Tasks to complete:
A) Please sum up the text on the ship Saint Paul in two sentences.
B) In the text on the ship Saint Paul, where did she capsize while being towed from dry dock?
C) List every date in the text on the ship Saint Paul that gives the day, month and year together.

(Beginning of Text under study)

Saint Paul was again taken over for wartime service on 27 October 1917. Operated by the United States Shipping Board as a transport on the War Department account, she retained her merchant crew and carried a naval armed guard on board. She made twelve voyages between New York and Liverpool, England. She was transferred to the Navy account in April 1918; designated SP-1643; and overhauled at New York. Then, while being towed to her berth from dry dock on 28 April with her ballast removed, she capsized in the North River. Righted on 11 September, she was subsequently turned over to the Commandant, 3rd Naval District, on 17 October.

Saint Paul entered the New York Navy Yard the following day, but the end of World War I led to cancellation of plans to convert the ship to a troopship.

===Post-war===
Placed in temporary commission on 14 January 1919 for the purpose of fixing responsibility for her care outside the Navy Yard, Saint Paul soon began reconversion for mercantile service. Returned to her owner on 24 March 1919, Saint Paul was scrapped in Germany in 1923.

===Postage stamp===
As part of the celebrations surrounding the 1901 Pan-American Exposition a set of six commemorative postage stamps were issued. The highest value, 10 cents, shows Saint Paul under steam. While the three lowest stamps in the series include rare inverted printings, no errors are known for this issue.

(End of Text under study)
(Beginning of Data for review)

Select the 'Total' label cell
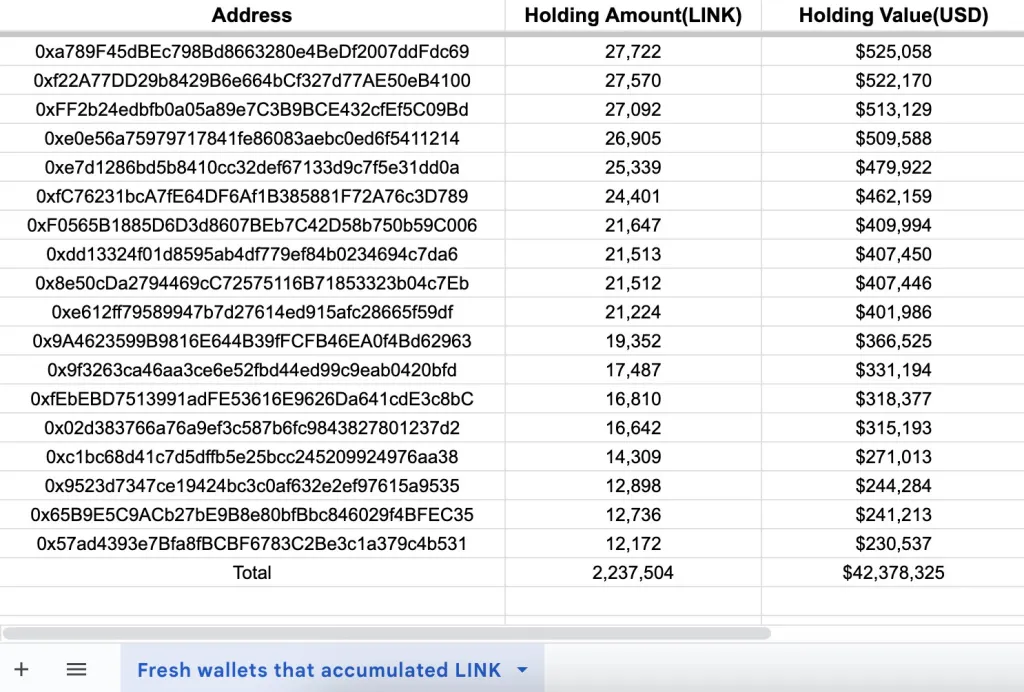The image size is (1024, 692). (251, 573)

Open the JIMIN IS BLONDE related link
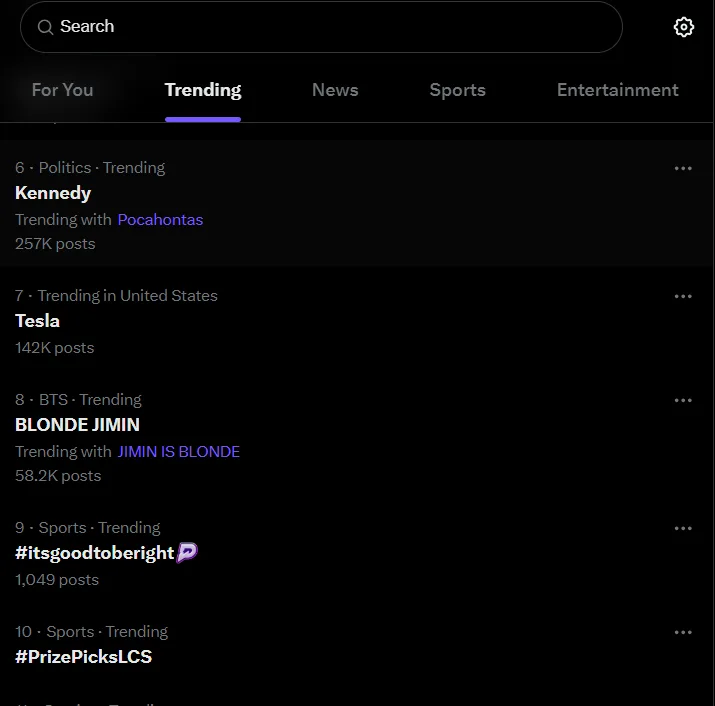click(179, 451)
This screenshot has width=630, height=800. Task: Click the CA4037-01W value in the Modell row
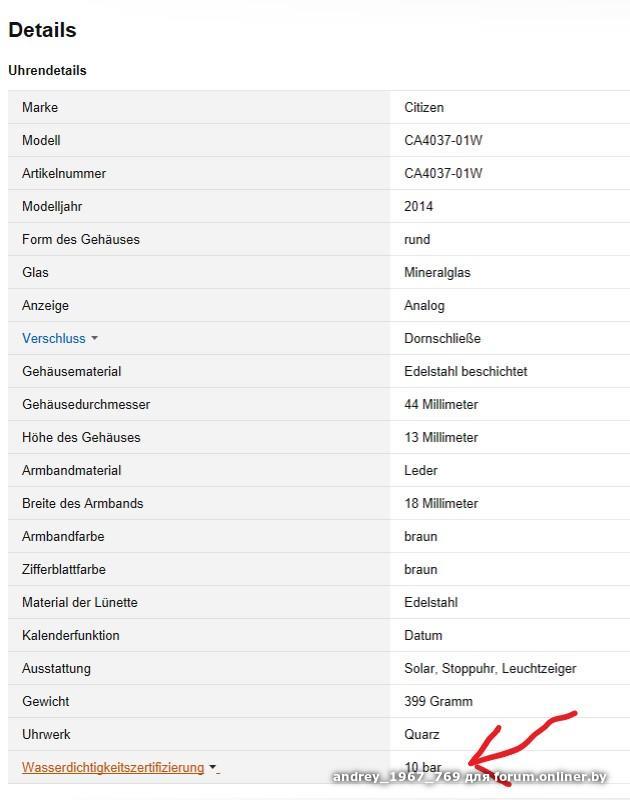tap(443, 141)
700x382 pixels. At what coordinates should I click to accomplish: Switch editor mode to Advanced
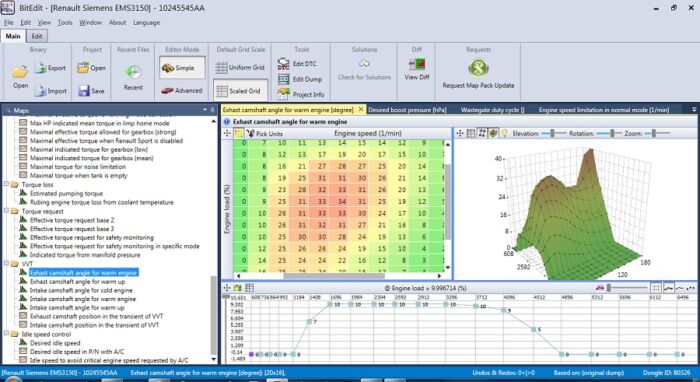click(x=182, y=91)
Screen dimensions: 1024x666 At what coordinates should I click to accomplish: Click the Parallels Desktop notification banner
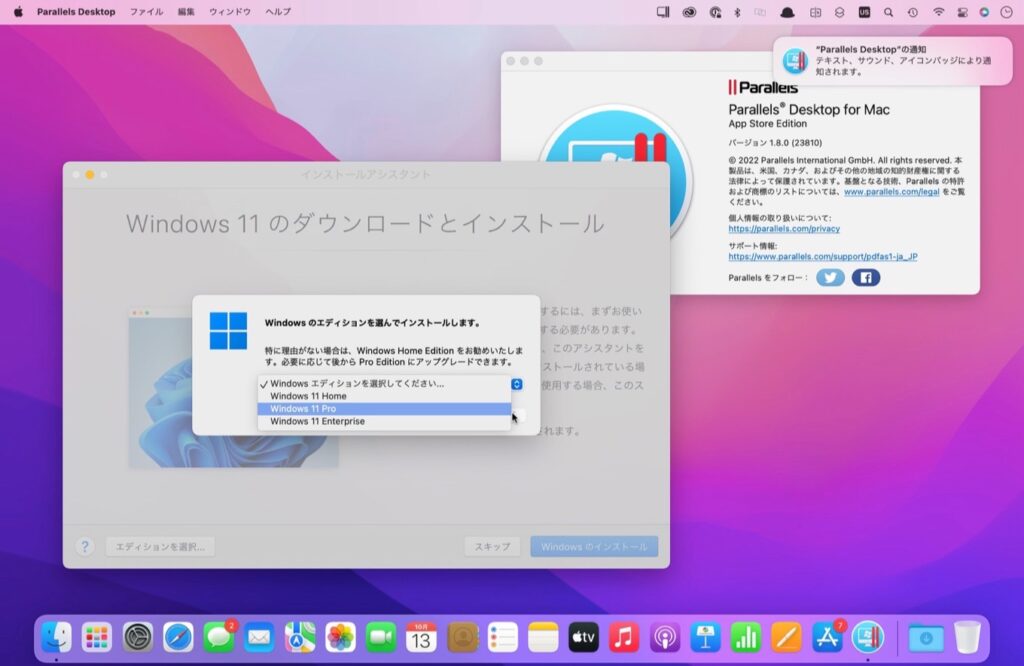(895, 60)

(End of Data for review)

Answer section:
A) Saint Paul was taken over for wartime service in 1917, made twelve voyages between New York and Liverpool, and capsized in the North River in April 1918 before being righted that September. After the end of World War I canceled plans to convert her to a troopship, she was returned to her owner in 1919 and scrapped in Germany in 1923, and a 10-cent stamp issued for the 1901 Pan-American Exposition shows her under steam.

B) In the North River.

C)
27 October 1917
14 January 1919
24 March 1919